--- The problem ---
Rewrite the entries from the line containing "Task: Click the Strict none cell" through the line containing "Action: click(x=105, y=461)", inclusive, substituting "Canvas" for every occurrence of "Viewport" and leaving everything else unchanged.

Source data
· · · ·

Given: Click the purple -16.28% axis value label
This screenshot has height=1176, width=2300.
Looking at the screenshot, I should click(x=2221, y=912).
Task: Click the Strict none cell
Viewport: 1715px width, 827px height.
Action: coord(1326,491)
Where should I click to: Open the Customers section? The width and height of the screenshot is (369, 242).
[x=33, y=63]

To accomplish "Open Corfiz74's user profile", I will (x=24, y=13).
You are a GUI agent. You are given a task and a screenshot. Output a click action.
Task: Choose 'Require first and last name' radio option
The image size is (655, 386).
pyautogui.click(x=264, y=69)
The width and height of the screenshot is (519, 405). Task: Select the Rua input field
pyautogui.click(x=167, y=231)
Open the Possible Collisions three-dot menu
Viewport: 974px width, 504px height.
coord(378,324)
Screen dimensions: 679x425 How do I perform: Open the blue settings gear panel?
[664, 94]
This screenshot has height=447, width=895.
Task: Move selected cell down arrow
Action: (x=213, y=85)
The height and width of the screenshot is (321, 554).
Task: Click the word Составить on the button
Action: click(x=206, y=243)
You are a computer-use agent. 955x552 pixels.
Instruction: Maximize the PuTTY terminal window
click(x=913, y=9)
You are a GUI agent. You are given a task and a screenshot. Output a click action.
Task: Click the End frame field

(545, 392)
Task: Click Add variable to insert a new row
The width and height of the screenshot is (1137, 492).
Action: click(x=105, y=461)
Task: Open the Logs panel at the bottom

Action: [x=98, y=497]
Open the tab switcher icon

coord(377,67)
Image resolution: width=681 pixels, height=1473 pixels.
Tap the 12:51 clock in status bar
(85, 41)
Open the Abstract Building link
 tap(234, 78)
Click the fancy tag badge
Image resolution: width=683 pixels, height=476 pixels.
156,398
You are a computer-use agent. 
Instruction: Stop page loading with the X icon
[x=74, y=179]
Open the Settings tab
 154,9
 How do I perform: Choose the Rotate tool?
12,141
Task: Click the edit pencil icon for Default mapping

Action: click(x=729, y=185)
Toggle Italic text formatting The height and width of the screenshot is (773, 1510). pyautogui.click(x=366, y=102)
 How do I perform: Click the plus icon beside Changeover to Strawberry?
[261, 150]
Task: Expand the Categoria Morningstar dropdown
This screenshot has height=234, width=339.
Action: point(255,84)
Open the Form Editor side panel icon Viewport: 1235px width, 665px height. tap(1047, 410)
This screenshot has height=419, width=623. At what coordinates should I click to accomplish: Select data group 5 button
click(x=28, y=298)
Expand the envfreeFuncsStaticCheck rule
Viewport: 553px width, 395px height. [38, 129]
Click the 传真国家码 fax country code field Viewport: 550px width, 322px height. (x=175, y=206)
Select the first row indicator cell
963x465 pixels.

· · · ·

--- Response ---
Task: Click the Strict none cell
Canvas: 1715px width, 827px height.
Action: coord(1326,491)
Where should I click to: Open the Customers section? The width and height of the screenshot is (369, 242).
[x=33, y=63]

To accomplish "Open Corfiz74's user profile", I will (x=24, y=13).
You are a GUI agent. You are given a task and a screenshot. Output a click action.
Task: Choose 'Require first and last name' radio option
The image size is (655, 386).
pyautogui.click(x=264, y=69)
The width and height of the screenshot is (519, 405). Task: Select the Rua input field
pyautogui.click(x=167, y=231)
Open the Possible Collisions three-dot menu
Canvas: 974px width, 504px height.
coord(378,324)
Screen dimensions: 679x425 How do I perform: Open the blue settings gear panel?
[664, 94]
This screenshot has height=447, width=895.
Task: Move selected cell down arrow
Action: (x=213, y=85)
The height and width of the screenshot is (321, 554).
Task: Click the word Составить on the button
Action: click(x=206, y=243)
You are a computer-use agent. 955x552 pixels.
Instruction: Maximize the PuTTY terminal window
click(x=913, y=9)
You are a GUI agent. You are given a task and a screenshot. Output a click action.
Task: Click the End frame field

(545, 392)
Task: Click Add variable to insert a new row
The width and height of the screenshot is (1137, 492).
Action: click(x=105, y=461)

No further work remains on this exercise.